Patients randomized to olaparib had a median investigator-assessed PFS of 19.1 months compared with 5.5 months in the placebo arm (HR, 0.30; 95% CI, 0.22-0.41; P <.0001). A prespecified analysis of PFS by a blinded central review committee showed a median PFS of 30.2 months for the olaparib group versus 5.5 months for placebo, a 75% reduction in the hazard for progression and death (HR, 0.25; 95% CI, 0.18-0.35; P <.0001).

Study 19 assessed patients with platinum-sensitive, recurrent high-grade serous ovarian cancer (n = 265).
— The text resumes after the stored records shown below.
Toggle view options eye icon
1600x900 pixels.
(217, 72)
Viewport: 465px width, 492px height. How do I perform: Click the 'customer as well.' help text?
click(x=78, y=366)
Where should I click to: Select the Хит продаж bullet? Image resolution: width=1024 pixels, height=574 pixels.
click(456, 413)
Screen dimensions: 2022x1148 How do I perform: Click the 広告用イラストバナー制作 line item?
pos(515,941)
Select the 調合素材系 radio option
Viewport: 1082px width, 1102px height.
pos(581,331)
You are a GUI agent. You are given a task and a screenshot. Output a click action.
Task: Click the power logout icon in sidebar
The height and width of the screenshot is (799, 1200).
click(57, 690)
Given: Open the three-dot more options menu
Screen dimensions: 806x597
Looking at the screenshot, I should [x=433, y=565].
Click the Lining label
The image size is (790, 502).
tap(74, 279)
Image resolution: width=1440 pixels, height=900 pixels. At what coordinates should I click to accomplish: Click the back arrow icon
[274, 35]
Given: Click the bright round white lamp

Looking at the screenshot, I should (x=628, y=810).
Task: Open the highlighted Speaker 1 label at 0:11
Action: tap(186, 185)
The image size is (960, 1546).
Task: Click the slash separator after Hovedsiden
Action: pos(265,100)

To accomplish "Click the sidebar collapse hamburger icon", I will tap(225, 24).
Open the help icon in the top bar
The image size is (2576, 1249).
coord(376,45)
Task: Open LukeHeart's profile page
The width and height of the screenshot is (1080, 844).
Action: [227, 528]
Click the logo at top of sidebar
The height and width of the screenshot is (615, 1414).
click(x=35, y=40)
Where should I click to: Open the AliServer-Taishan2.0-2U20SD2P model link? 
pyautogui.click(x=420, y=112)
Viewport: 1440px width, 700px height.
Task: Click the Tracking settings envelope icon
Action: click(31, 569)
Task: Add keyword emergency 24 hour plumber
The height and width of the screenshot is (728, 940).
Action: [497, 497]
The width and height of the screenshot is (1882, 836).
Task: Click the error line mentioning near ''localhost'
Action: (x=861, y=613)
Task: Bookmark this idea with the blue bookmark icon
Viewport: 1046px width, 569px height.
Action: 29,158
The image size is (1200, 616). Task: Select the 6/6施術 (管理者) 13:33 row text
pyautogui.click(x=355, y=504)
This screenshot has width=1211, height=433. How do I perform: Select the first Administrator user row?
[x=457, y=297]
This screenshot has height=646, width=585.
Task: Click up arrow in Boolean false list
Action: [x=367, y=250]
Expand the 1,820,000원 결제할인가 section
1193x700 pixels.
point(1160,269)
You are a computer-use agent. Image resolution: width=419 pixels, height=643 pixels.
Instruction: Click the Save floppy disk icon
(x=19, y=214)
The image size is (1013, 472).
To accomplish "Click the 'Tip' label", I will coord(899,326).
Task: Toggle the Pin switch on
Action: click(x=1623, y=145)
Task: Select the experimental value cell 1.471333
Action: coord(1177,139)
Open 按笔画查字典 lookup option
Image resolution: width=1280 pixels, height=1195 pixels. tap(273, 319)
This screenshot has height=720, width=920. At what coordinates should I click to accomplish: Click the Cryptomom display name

They had received 2 or more prior regimens of platinum-based chemotherapy and experienced complete response or partial response to their most recent regimen. In a double-blind, 1:1 randomization, half the patients received olaparib 400 mg capsules twice daily as maintenance therapy (n = 136) and half received placebo capsules twice daily (n = 129).

In Study 19, the median PFS for patients taking maintenance olaparib was 8.4 months, compared to 4.8 months for the control group (HR, 0.35; P <.0001). The difference in the BRCA mutation subgroup was even more pronounced: 11.2 months with olaparib and 4.3 months with placebo (HR, 0.18; P <.0001).

The third data analysis of Study 19, with data cutoff at September 30, 2015, was performed with data at 77% maturity, OS in the overall study population (n = 265) was a median 29.8 months in the olaparib group and 27.8 months in the placebo group (HR, 0.73; 95% CI, 0.55-0.96; nominal P = .02483). In the BRCA mutation group (n = 136), where the data were at 70% maturity, median OS was 34.9 months for the olaparib group and 30.2 months for placebo (HR, 0.62; 95% CI, 0.41-0.94; nominal P = .02480).

The most common adverse reactions (≥20%) across studies were anemia, nausea, fatigue (including asthenia), vomiting, nasopharyngitis, diarrhea, arthralgia/myalgia, dysgeusia, headache, dyspepsia, decreased appetite, constipation, and stomatitis. The most common laboratory abnormalities (≥25%) were decrease in hemoglobin, increase in mean corpuscular volume, decrease in lymphocytes, decrease in leukocytes, decrease in absolute neutrophil count, increase in serum creatinine, and decrease in platelets.